_EXERCISE_
Transcribe, word for word and without additions, each line below from the one containing "This screenshot has height=292, width=511." through the one containing "1272x848 pixels. At", both ends included.

_MATERIAL PROVIDED_
########################################
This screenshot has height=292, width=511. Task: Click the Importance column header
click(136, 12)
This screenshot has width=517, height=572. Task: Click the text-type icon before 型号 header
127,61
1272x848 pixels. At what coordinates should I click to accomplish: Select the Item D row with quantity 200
########################################
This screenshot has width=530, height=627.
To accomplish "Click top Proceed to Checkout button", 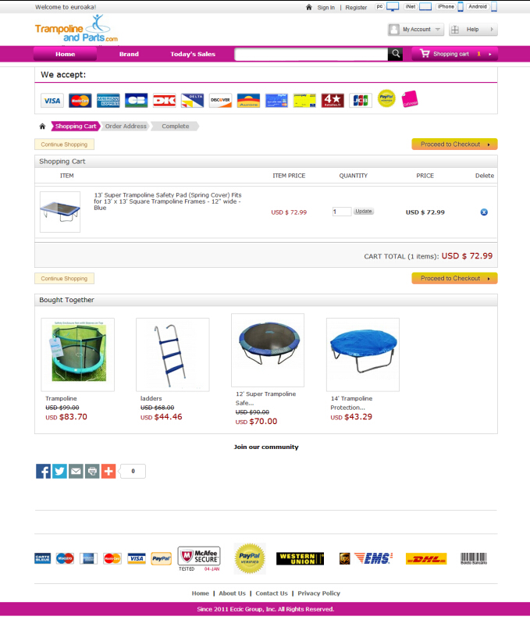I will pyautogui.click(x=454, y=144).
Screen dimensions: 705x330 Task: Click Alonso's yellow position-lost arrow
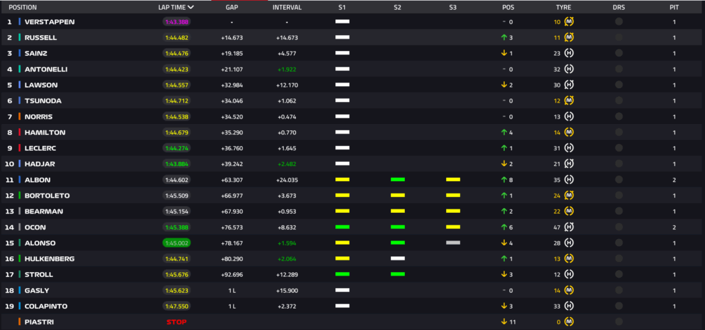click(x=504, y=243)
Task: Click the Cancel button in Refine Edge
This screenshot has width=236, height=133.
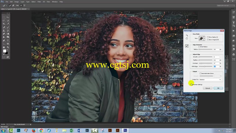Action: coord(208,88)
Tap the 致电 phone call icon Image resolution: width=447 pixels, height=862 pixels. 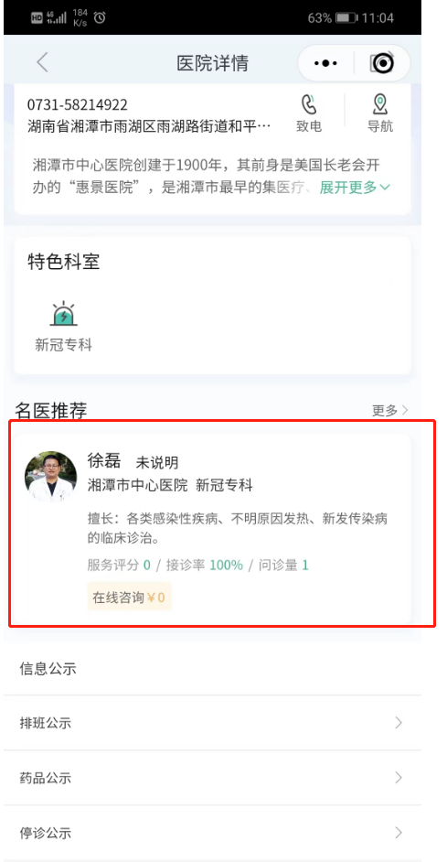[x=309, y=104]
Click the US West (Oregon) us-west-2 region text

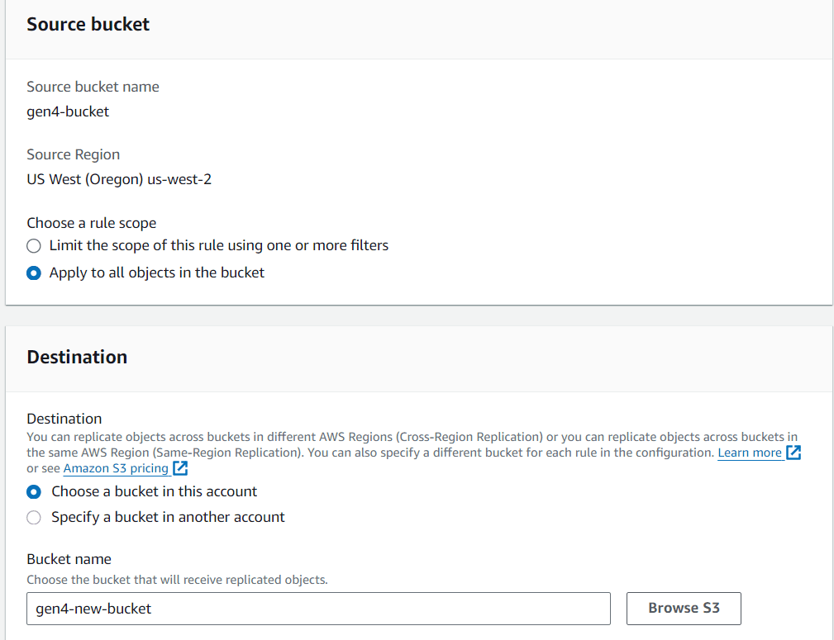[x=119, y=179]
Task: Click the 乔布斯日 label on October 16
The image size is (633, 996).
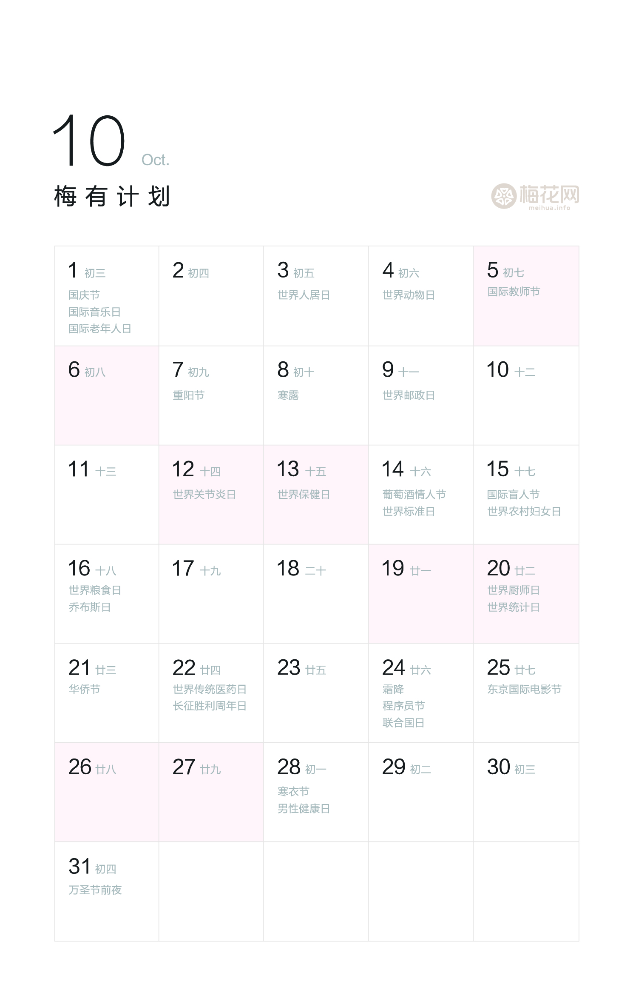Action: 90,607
########################################
_RESPONSE TO THIS TASK_
This screenshot has height=292, width=511. Task: Click the Importance column header
click(136, 12)
This screenshot has width=517, height=572. Task: Click the text-type icon before 型号 header
127,61
1272x848 pixels. At what coordinates should I click to accomplish: Select the Item D row with quantity 200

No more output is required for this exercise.